Malgré ces « vagues », les divers courants féministes ne sont pas enfermés dans des époques et n’ont jamais disparu totalement à certaines périodes de l’Histoire. Les pratiques et théories féministes sont constamment réinterrogées. Le féminisme est un combat perpétuel contre un patriarcat qui sait changer de visage et renouveler ses attaques au gré des avancées sociales, et de la nécessaire formulation de nouvelles revendications. Une certitude demeure : la lutte pour l’égalité pleine et entière et la liberté des femmes est toujours d’actualité !
Justine et Samira
Le patriarcat fait de la résistance
Si l’histoire du féminisme est jalonnée de victoires et de grands progrès, elle comporte également des contrecoups et des revers. Souvent, les attaques les plus virulentes ont immédiatement suivi des périodes durant lesquelles les idées féministes avaient été développées et parfois concrétisées.

Enregistrements de localisation d'éléments:
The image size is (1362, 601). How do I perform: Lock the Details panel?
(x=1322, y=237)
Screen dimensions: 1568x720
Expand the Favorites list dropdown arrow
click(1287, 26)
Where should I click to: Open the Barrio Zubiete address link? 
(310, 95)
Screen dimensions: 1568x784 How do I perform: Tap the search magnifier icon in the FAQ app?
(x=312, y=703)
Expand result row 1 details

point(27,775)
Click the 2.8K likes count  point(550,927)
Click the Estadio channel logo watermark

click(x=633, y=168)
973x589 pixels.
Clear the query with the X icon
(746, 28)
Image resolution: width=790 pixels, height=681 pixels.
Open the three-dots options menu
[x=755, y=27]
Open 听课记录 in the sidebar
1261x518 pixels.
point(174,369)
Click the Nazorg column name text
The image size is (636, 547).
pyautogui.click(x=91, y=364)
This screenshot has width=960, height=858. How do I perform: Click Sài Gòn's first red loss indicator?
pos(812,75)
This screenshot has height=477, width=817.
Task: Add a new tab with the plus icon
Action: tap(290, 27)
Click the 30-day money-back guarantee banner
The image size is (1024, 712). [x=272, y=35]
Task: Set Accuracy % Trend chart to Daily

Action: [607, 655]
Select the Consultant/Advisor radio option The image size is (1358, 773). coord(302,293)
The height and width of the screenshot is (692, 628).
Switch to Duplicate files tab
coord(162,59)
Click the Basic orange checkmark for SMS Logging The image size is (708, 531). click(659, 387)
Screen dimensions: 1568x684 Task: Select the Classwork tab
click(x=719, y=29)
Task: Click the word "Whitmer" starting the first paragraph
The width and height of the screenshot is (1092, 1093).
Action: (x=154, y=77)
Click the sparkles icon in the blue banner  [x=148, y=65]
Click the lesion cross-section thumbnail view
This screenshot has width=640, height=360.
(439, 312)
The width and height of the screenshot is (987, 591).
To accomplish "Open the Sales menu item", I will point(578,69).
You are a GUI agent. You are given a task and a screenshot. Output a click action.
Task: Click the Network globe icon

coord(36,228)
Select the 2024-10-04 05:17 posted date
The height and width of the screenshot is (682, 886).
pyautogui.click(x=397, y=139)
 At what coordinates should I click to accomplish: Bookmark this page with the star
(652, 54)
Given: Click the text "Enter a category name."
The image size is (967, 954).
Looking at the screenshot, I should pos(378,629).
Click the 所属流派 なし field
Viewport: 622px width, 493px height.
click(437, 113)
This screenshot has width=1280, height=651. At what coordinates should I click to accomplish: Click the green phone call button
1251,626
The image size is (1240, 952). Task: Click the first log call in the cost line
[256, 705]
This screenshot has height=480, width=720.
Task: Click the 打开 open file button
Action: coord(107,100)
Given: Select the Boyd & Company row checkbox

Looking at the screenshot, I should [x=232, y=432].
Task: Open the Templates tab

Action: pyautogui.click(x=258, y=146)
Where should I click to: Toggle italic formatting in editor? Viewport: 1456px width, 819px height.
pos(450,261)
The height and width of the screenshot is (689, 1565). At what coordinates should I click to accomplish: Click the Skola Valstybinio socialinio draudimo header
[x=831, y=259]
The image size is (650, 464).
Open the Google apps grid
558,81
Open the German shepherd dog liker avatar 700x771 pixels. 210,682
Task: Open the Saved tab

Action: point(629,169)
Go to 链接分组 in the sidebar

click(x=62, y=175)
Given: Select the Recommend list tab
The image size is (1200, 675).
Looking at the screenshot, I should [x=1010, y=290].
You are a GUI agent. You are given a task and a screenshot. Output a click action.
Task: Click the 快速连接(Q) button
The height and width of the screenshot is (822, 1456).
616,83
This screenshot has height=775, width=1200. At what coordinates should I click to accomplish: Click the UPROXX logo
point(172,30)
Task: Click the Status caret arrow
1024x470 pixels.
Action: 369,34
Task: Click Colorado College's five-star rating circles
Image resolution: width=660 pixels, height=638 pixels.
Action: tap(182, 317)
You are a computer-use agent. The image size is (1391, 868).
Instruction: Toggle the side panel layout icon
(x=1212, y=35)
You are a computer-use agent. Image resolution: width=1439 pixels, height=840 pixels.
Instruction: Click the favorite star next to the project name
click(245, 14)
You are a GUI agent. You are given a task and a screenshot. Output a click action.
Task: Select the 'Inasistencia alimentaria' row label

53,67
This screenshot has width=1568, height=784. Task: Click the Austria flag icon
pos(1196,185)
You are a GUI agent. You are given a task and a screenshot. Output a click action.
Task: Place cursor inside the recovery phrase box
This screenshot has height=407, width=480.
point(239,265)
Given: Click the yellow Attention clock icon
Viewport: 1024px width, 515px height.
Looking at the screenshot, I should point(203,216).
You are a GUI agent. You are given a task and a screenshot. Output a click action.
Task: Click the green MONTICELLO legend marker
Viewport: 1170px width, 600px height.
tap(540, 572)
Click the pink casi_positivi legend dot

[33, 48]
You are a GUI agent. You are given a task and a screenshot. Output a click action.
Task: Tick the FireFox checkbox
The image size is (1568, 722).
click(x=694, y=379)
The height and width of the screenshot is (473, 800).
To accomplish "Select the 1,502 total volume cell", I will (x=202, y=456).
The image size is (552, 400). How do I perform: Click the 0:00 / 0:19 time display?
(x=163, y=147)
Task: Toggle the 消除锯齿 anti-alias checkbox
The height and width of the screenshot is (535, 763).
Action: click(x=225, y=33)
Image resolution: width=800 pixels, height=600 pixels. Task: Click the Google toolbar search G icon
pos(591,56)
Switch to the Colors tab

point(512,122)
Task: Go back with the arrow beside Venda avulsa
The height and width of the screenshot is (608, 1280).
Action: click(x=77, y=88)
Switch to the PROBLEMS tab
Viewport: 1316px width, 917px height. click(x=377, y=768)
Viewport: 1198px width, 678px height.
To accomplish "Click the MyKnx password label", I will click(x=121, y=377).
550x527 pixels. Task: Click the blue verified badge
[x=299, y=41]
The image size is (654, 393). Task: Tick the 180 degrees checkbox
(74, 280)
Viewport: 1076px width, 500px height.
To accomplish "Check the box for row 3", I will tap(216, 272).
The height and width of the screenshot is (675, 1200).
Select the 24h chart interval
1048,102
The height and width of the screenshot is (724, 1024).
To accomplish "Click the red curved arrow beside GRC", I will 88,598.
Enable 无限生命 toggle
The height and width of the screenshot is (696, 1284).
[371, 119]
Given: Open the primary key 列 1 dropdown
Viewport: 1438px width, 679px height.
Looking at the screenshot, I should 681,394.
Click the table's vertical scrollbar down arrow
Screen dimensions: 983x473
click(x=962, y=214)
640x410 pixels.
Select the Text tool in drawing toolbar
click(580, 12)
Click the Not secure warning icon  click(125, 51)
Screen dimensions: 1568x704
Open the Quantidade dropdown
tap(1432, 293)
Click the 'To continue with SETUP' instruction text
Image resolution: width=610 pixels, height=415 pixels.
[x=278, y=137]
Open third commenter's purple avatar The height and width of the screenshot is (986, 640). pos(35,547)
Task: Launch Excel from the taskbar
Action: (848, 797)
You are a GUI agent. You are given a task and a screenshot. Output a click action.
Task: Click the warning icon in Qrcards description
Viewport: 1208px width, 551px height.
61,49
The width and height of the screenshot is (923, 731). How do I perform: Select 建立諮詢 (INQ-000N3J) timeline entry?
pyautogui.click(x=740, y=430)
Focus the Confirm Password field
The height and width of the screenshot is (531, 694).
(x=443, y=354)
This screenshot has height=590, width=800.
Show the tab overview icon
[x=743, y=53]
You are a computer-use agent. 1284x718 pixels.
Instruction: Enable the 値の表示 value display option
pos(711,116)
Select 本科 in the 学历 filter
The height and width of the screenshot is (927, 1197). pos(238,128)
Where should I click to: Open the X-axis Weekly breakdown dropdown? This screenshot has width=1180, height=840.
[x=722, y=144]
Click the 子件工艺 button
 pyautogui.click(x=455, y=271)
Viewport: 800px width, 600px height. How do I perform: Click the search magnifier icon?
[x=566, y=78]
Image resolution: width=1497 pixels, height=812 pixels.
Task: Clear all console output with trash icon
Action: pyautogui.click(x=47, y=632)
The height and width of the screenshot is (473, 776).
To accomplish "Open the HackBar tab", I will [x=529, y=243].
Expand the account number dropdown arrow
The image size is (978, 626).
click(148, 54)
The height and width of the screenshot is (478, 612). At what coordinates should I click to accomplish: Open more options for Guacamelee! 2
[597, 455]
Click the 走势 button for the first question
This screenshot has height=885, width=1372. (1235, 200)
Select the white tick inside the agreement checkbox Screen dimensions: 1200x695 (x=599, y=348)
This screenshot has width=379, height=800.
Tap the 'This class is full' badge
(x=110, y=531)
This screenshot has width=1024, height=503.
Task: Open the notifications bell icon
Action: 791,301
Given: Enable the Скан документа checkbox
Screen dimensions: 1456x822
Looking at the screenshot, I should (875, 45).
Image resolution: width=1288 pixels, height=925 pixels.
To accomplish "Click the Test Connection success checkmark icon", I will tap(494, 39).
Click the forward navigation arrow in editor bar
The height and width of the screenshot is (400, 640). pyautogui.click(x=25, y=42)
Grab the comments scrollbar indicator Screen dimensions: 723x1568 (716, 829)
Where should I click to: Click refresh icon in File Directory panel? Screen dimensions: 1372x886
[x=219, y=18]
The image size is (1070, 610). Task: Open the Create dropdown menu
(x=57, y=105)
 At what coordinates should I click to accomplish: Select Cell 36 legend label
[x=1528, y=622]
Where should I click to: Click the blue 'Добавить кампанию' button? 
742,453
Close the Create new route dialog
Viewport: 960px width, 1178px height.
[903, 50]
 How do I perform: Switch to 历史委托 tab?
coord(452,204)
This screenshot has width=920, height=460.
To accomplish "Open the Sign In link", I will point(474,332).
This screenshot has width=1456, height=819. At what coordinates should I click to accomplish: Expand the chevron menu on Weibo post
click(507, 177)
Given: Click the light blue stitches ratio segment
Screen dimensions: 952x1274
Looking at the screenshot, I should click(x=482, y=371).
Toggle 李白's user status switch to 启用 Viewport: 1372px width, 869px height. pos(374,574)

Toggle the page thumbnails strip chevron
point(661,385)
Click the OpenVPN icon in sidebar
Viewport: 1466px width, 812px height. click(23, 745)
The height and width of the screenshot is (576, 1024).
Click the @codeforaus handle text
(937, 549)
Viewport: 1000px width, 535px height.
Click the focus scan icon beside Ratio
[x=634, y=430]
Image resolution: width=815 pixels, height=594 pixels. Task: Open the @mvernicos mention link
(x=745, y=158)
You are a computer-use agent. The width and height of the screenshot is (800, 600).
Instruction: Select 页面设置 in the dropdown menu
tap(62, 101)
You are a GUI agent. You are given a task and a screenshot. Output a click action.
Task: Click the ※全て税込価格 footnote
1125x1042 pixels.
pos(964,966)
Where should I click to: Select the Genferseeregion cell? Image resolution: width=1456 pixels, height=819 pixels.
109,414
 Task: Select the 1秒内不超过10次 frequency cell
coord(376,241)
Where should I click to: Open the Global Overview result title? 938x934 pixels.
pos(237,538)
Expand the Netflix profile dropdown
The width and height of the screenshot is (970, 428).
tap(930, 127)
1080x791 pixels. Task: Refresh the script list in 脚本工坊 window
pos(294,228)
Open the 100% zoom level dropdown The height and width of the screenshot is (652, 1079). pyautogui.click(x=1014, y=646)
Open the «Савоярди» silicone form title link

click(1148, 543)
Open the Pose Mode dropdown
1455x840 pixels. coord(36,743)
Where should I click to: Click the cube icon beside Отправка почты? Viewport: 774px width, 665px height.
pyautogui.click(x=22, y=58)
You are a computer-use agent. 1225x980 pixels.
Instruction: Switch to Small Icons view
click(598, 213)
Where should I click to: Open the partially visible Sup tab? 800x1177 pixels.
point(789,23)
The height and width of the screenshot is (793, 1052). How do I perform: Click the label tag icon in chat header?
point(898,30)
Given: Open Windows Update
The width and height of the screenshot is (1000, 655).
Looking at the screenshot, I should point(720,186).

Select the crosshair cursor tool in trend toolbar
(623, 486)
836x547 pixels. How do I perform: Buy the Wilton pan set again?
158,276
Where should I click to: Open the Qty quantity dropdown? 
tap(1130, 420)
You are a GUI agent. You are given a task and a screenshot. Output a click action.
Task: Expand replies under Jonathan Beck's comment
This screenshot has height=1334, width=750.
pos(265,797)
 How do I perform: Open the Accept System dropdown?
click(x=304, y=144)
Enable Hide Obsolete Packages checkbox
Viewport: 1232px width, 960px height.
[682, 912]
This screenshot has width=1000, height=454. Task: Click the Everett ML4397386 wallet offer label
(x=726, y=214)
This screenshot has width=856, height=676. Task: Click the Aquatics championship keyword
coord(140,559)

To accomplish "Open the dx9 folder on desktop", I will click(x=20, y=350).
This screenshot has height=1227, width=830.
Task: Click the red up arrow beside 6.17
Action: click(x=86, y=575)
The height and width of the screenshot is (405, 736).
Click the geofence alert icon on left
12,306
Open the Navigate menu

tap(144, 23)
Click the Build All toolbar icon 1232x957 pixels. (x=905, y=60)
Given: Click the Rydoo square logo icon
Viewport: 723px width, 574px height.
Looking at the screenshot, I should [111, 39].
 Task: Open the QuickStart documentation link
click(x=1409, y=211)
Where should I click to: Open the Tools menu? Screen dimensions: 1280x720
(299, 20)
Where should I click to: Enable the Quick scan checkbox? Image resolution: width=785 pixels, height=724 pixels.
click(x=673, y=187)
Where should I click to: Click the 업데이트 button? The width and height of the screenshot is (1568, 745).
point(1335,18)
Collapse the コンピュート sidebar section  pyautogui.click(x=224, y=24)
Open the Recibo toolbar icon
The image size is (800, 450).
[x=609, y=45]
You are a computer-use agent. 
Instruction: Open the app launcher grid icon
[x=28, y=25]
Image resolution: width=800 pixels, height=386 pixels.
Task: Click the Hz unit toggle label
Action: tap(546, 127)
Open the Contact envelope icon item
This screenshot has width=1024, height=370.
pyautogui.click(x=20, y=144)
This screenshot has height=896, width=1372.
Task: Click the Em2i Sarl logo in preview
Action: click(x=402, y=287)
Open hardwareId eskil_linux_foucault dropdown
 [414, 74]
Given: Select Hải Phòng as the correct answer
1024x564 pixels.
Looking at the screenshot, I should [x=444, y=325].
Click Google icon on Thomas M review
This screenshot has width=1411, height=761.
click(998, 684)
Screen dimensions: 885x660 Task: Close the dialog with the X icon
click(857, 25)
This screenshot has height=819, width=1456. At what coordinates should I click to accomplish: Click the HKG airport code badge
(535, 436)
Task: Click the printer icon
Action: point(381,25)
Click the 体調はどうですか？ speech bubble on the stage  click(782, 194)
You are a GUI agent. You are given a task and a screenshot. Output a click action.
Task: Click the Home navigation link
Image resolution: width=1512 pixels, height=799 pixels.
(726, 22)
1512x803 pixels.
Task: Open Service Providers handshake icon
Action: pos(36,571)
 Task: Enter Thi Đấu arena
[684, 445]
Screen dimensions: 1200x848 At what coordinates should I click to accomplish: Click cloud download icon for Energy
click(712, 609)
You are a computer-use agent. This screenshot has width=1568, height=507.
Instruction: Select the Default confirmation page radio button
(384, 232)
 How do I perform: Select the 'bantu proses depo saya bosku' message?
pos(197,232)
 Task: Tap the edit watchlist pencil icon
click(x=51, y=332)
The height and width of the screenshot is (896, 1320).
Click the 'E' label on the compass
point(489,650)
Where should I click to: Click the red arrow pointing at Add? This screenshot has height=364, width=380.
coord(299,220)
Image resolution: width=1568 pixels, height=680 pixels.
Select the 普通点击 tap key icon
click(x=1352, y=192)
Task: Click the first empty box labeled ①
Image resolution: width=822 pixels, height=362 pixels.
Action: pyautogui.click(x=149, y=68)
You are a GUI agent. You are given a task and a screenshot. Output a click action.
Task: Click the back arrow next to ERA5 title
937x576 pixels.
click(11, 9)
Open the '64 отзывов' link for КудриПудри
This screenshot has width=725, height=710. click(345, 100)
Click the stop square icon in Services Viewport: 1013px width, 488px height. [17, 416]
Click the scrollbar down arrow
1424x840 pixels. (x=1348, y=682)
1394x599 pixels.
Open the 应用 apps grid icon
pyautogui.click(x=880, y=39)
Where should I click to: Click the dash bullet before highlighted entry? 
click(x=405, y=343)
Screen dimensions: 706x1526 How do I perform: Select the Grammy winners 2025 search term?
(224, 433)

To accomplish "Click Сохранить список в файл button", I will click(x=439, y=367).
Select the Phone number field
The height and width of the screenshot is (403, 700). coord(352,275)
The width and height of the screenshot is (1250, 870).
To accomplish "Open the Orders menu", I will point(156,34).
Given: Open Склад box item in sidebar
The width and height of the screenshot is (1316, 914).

SÉRIE DE TÂCHES -
1/ Répondez à ces questions sur le texte sur le féminisme :
(a) Contre quoi le féminisme mène-t-il un combat perpétuel ?
(b) Que comporte l'histoire du féminisme en plus de ses victoires et de ses grands progrès ?
(c) À quel moment les attaques les plus virulentes sont-elles souvent survenues ?
2/ Poursuivez le texte sur le féminisme à partir de sa dernière phrase.
Ce matériel n'a aucun lien avec le texte sur le féminisme.

SÉRIE DE RÉPONSES -
1/
(a) Contre un patriarcat qui sait changer de visage et renouveler ses attaques au gré des avancées sociales.
(b) Des contrecoups et des revers.
(c) Immédiatement après des périodes durant lesquelles les idées féministes avaient été développées et parfois concrétisées.

2/
A la fin du XVIIIe siècle par exemple, les « clubs de femmes » des premières années de la Révolution sont vite muselés par la Convention. L’Empire accentue ce backlash par l’adoption du Code civil dit « Code Napoléon », qui inscrit la domination masculine dans la loi.
Durant les deux guerres mondiales, les femmes sont souvent mises en avant par les gouvernements pour illustrer l’effort national. Mais la paix revenue, les volontés d’émancipation sont mises au second plan : les enjeux économiques et les politiques natalistes prennent le dessus et renvoient les femmes à leurs foyers.
De nos jours encore, les mouvements masculinistes exercent un lobbying intense, notamment auprès des parlementaires, pour modifier le droit au détriment des femmes.
L’histoire nous le rappelle avec force : ne baissons jamais la garde !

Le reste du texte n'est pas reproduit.